## Supplied text
There are issues with data being missing from HES APC, HES APC OTR and NACSA.

Will hard code some of these here for time being, to get datasets as at the same archived_on date to align for HES APC, and the best version of NACSA.

In [0]:
# hes_apc_all = spark.table(f'dars_nic_391419_j3w9t_collab.hes_apc_all_years_archive')
# display(hes_apc_all.select("archived_on").groupBy("archived_on").count())

In [0]:
# hes_apc_otr_all = spark.table(f'dars_nic_391419_j3w9t_collab.hes_apc_otr_all_years_archive')
# display(hes_apc_otr_all.select("archived_on").groupBy("archived_on").count())

In [0]:
# hes_apc_otr_all = spark.table(f'dars_nic_391419_j3w9t_collab.hes_apc_otr_all_years_archive')
# display(hes_apc_otr_all.select("archived_on").groupBy("archived_on").count())

In [0]:
# nacsa = spark.table(f'dars_nic_391419_j3w9t_collab.nicor_acs_combined_dars_nic_391419_j3w9t_archive')
# display(nacsa.select("archived_on").groupBy("archived_on").count())

## Dataset section
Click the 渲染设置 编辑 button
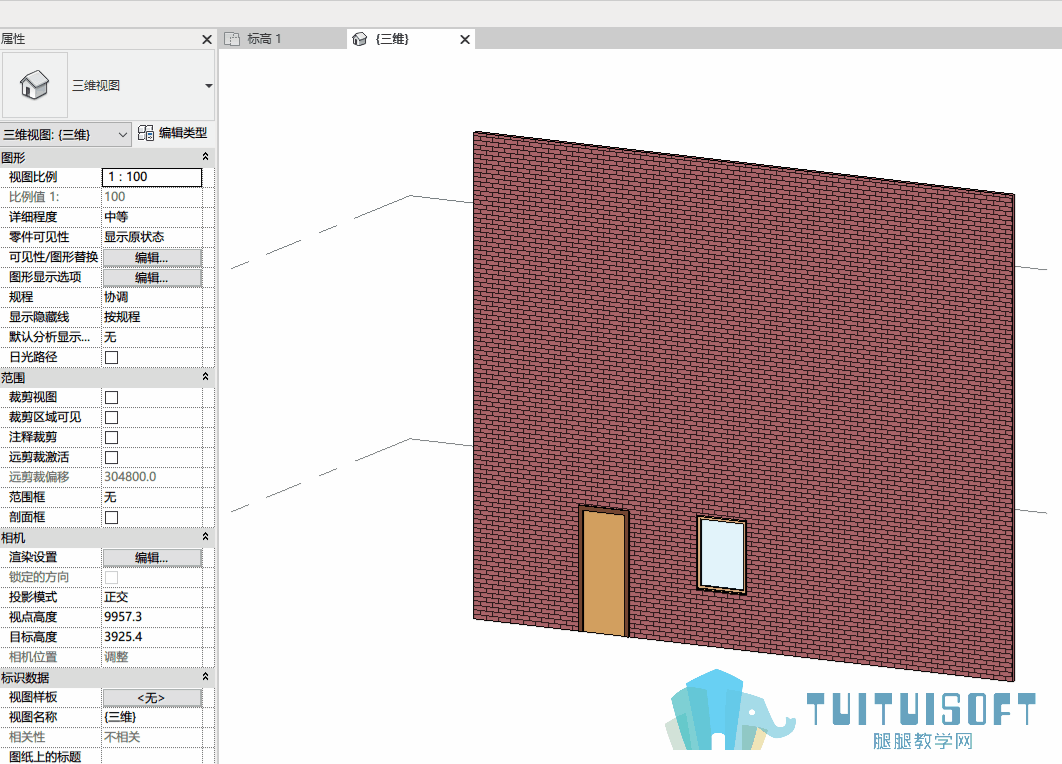The width and height of the screenshot is (1062, 764). pyautogui.click(x=152, y=557)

## Requirement
Copy the notebook text from the passage that opens with the words containing "There are issues" through the one that closes with "version of NACSA.", putting "tables" in place of "datasets".

## Solution to the exercise
There are issues with data being missing from HES APC, HES APC OTR and NACSA.

Will hard code some of these here for time being, to get tables as at the same archived_on date to align for HES APC, and the best version of NACSA.